## Try it
A copy is needed of each line in the records that has the word "computer".
Exercise inputs section start
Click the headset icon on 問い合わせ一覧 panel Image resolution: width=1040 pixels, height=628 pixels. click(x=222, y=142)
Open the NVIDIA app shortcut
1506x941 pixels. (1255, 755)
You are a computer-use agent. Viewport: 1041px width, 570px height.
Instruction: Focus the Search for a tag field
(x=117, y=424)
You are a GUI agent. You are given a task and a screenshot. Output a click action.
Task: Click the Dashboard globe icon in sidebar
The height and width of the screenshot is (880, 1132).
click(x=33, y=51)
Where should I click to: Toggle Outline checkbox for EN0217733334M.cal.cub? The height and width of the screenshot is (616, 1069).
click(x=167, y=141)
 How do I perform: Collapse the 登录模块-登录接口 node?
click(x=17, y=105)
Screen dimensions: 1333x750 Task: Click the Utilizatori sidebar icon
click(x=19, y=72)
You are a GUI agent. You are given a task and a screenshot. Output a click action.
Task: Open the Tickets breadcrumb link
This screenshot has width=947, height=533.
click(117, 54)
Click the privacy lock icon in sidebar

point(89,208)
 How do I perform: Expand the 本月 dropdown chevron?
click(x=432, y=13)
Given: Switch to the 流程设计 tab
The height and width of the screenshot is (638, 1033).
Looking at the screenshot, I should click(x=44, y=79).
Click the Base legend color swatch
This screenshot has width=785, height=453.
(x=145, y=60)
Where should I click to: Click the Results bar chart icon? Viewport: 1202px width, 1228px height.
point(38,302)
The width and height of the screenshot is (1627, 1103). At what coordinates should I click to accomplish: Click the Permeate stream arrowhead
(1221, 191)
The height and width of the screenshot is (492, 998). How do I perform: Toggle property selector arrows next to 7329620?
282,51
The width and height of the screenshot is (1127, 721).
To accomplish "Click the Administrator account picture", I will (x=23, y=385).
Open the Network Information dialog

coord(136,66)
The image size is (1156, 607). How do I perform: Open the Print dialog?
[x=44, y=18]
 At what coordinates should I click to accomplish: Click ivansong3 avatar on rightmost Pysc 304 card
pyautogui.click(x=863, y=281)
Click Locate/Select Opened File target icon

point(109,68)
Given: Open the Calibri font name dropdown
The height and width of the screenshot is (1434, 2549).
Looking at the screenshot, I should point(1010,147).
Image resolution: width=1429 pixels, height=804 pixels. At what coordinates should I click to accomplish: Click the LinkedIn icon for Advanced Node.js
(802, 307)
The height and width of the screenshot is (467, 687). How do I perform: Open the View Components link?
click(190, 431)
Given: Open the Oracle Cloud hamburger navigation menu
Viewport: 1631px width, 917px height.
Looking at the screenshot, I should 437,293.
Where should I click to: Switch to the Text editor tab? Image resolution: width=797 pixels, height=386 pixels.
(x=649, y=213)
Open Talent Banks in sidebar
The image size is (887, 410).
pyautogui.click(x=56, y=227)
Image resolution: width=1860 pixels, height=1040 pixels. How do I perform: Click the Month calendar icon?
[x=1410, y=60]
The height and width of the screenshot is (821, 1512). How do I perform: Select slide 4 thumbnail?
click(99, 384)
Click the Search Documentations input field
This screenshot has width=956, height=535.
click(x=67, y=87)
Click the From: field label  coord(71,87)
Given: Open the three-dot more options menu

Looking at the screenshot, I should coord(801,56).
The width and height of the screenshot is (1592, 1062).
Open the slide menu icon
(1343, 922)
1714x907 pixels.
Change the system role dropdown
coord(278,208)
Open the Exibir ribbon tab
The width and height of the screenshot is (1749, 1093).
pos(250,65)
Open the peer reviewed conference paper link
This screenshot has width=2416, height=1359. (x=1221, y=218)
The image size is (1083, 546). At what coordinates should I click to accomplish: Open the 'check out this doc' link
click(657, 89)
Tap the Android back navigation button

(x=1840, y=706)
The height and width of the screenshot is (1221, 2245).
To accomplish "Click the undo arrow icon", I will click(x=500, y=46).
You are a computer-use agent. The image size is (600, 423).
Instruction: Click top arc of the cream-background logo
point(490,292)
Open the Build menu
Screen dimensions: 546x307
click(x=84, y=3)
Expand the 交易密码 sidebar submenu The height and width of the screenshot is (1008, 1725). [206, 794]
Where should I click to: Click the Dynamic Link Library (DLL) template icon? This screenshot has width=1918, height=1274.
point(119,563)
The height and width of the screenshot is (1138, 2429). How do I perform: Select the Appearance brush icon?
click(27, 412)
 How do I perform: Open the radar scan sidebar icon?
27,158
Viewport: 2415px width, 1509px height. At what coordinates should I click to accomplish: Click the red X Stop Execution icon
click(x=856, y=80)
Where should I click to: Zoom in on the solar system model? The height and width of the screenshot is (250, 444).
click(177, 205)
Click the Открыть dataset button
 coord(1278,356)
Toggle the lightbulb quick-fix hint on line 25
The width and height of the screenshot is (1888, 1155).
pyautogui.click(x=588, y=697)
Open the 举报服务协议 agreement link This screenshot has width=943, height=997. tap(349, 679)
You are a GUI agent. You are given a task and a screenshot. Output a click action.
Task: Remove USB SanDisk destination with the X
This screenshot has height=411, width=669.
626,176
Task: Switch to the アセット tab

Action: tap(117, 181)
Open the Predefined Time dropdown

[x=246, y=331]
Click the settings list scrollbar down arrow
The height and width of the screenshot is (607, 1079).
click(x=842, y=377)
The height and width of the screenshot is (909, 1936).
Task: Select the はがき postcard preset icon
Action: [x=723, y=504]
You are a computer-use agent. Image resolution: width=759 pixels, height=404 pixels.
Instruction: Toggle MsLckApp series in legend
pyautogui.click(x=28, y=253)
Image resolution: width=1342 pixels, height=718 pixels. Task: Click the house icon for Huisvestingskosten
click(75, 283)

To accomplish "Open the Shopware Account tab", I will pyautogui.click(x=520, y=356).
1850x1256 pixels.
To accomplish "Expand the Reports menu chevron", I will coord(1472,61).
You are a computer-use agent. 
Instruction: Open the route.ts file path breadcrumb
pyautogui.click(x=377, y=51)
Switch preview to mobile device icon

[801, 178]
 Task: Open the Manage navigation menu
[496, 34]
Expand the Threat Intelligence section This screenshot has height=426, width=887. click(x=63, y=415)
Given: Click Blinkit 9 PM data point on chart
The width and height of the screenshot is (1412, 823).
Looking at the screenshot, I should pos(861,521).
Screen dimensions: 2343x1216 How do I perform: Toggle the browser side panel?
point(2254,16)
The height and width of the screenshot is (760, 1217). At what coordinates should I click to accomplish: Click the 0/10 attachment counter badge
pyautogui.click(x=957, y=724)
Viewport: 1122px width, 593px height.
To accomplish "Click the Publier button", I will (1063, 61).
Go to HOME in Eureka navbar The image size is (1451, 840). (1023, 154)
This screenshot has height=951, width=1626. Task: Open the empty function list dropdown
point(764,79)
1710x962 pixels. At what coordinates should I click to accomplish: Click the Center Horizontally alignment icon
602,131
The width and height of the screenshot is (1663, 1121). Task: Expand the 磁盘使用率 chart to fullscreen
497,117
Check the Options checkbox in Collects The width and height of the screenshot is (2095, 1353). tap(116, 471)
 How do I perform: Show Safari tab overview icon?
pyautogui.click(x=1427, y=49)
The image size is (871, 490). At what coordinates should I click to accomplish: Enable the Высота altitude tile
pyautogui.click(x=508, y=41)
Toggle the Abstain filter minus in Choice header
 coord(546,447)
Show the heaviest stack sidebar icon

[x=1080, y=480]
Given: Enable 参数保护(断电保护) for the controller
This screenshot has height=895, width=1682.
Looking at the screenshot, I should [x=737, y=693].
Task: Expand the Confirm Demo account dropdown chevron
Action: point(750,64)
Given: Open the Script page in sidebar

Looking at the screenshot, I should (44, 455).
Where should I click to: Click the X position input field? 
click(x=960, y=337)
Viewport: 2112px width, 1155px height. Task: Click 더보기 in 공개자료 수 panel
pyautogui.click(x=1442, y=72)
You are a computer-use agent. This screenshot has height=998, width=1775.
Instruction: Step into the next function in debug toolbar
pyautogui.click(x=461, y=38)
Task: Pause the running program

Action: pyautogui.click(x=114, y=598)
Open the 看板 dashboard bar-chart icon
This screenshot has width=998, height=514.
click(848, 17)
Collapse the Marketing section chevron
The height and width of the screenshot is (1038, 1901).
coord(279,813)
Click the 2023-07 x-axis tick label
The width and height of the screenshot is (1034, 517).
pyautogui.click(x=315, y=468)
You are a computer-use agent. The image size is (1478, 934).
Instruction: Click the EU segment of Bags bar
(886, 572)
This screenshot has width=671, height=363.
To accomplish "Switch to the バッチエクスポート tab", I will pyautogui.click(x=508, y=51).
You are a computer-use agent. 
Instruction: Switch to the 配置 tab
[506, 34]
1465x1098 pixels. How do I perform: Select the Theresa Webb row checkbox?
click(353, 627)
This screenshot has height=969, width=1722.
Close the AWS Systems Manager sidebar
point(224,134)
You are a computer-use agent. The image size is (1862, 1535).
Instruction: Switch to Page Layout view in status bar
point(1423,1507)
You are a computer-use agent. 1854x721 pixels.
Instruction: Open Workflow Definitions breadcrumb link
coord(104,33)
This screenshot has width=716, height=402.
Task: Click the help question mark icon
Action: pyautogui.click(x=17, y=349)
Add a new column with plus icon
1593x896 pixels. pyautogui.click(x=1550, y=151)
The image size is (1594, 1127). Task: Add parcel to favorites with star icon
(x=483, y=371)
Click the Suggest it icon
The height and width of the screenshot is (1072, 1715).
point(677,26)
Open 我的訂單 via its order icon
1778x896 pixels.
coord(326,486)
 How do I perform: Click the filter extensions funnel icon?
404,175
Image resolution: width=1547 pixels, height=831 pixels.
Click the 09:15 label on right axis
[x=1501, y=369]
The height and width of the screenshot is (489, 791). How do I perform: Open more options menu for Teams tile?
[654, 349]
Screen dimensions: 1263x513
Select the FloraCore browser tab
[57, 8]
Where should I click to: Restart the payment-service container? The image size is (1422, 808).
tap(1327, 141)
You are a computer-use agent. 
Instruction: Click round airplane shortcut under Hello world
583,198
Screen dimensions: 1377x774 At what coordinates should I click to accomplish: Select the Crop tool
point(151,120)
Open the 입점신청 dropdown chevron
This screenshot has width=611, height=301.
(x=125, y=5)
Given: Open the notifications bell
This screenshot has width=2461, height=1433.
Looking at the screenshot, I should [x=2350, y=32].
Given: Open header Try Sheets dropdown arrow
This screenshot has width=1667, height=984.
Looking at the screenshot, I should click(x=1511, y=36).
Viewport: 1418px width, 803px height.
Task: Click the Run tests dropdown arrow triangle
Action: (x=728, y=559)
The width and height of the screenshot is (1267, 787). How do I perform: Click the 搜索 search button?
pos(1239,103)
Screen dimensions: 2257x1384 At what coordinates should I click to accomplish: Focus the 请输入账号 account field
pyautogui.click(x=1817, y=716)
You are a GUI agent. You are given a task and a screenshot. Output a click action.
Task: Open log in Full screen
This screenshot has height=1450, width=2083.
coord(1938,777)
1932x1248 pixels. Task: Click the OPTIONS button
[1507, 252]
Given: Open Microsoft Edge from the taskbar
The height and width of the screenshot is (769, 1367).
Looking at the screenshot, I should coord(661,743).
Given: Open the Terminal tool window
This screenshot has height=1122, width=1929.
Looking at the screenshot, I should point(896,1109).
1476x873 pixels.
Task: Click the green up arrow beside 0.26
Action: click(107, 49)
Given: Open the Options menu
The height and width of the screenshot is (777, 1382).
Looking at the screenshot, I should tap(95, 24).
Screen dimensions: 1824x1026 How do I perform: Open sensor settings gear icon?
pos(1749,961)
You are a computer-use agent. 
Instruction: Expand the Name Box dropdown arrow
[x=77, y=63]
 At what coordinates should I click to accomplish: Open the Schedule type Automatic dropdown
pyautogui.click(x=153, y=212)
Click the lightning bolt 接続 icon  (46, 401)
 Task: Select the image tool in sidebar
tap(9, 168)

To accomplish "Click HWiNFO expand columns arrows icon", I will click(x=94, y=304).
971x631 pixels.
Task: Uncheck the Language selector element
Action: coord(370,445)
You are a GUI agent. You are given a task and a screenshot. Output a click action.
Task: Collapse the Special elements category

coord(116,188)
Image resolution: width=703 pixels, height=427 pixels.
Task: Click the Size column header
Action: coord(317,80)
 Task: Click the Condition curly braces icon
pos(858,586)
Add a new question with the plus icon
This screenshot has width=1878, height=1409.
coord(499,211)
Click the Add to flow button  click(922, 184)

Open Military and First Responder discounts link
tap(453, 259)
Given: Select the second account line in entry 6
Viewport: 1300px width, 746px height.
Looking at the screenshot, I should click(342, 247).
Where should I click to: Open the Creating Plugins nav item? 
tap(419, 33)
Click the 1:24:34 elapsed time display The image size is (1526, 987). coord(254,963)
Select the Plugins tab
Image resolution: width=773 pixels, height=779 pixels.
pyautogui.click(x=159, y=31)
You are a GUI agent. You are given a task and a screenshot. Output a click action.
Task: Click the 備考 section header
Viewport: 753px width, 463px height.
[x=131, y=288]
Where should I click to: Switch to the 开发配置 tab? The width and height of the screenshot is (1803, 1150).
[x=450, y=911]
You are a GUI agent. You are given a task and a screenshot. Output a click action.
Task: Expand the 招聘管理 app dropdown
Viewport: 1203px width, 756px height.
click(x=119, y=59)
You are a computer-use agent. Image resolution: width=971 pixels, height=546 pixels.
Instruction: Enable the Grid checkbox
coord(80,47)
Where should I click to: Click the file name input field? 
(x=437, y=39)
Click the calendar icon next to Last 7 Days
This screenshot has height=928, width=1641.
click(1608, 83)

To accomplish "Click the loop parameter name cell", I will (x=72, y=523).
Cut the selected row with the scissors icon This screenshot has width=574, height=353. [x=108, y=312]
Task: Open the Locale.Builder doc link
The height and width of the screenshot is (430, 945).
Exercise inputs section end
## Answer space
You are a computer-use agent. Viewport: 1041px width, 570px height.
You are a computer-use agent. The image size is (600, 423).
You are a computer-use agent. Image resolution: width=759 pixels, height=404 pixels.
You are a computer-use agent. 
You are a computer-use agent. This screenshot has height=998, width=1775.
You are a computer-use agent. The image size is (1478, 934).
You are a computer-use agent. 
You are a computer-use agent. The image size is (1862, 1535).
You are a computer-use agent. 1854x721 pixels.
You are a computer-use agent. 
You are a computer-use agent. 
You are a computer-use agent. Image resolution: width=971 pixels, height=546 pixels.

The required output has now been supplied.